START PAGE TEXT

In this relationship I am always invited to be more quiet, more calm, deeper than the one I love. She is silent. Speaks little. But, as I deepen into my own stillness and calm, her words begin to speak.

From a yogic perspective, this is about polarity, but also about the throat chakra, Vishudda. In this culture and for millenia, the voice of women has been silenced. How quiet and patient can a man be, before the woman he loves begins to whisper the things her grandmothers have longed to say? What deep still calm is required from this polarity, that her whispers begin to flow? My beloved reminds me, with her silence, of this test of my trustworthiness.

I am only beginning to understand how deep I need to go into myself, to trust myself, first, before she begins to experienced me as trustworthy.

And: To remember, the other person is you. I become still so that, in our polarity, as she begins to trust me, she also begins also to feel and express —in her words, her movement, her dance— the things I am not yet sensitive enough to experience and know in myself. It isn't that I deny my own feelings. That I have to become a stone —anything but this!

I practice to open my heart and my belly and my throat. To soften even as I become more firm and more deep. My posture is the frame, the structure that gently holds my softening front-of-body. And I breathe. Breathing into this softened, more receptive and oh-so-vulnerable body, I hold myself, gently.

I practice so that I can feel more, know more. Of myself, and of her, she who reflects and embodies another part of myself.

END PAGE TEXT

In the reflection on silence and polarity, which chakra is named from a yogic perspective? The data has nothing to do with this.

START RAW DATA

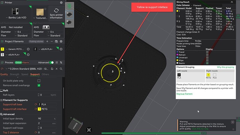Uncheck Remove small overhangs
The image size is (240, 135).
click(39, 85)
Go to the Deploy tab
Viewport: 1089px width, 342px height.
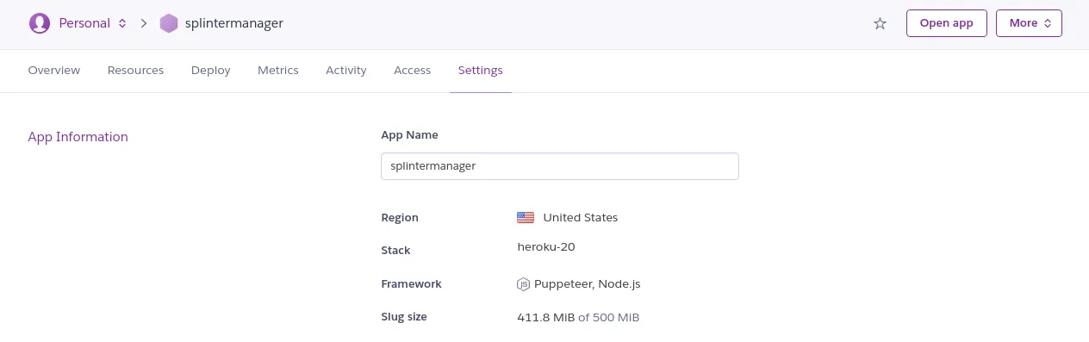[x=211, y=70]
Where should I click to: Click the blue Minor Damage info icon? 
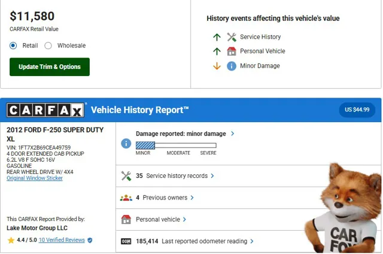pyautogui.click(x=232, y=66)
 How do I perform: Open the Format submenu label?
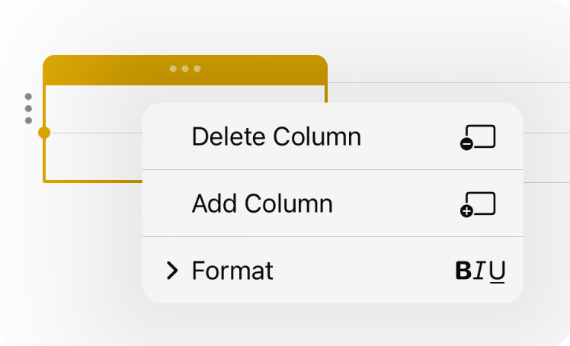(232, 271)
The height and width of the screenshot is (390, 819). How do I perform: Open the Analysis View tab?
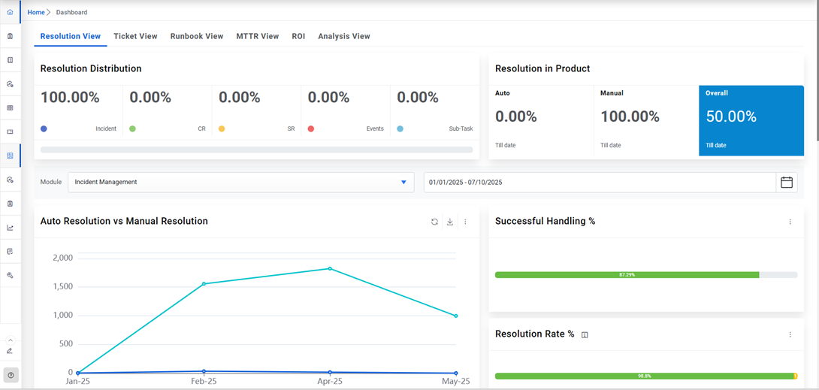[343, 36]
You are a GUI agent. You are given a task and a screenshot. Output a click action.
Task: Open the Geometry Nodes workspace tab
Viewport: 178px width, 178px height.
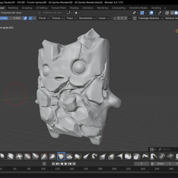pyautogui.click(x=138, y=8)
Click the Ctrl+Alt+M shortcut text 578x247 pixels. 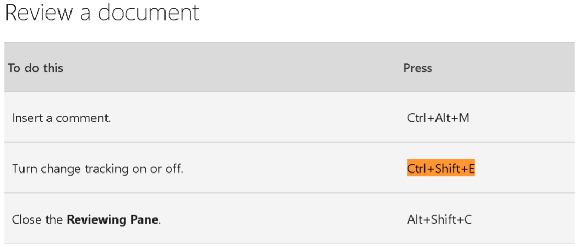[x=438, y=118]
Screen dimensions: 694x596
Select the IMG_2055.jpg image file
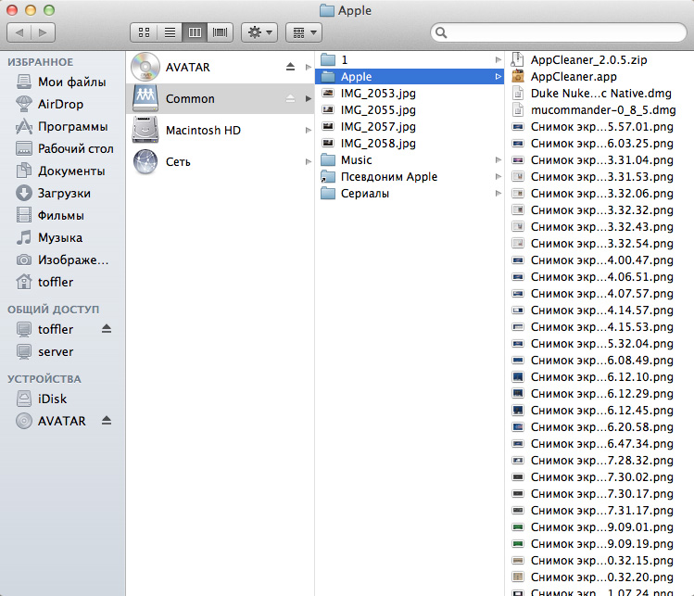(377, 110)
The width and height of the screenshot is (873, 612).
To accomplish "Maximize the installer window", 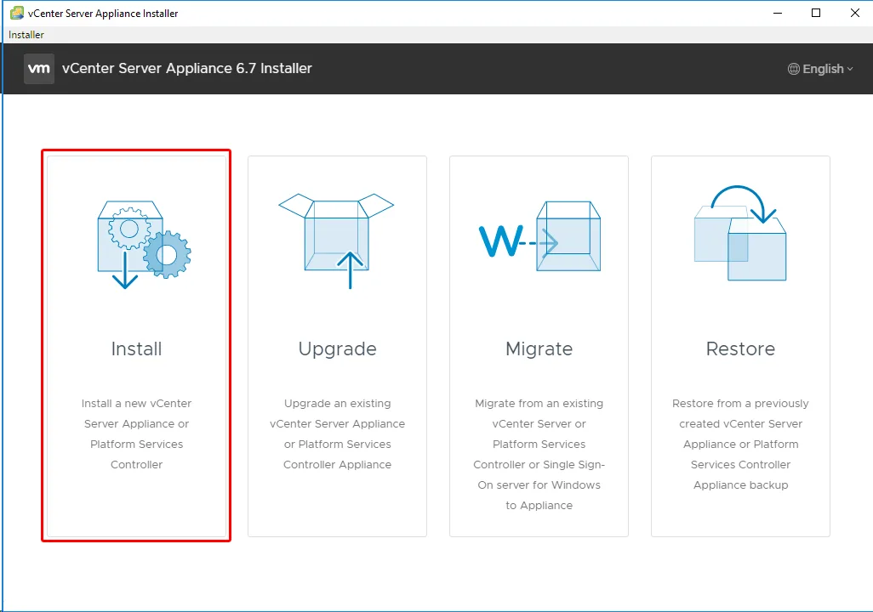I will tap(816, 13).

END RAW DATA

* _RESPONSE TO THIS EXERCISE_:
The throat chakra, Vishudda.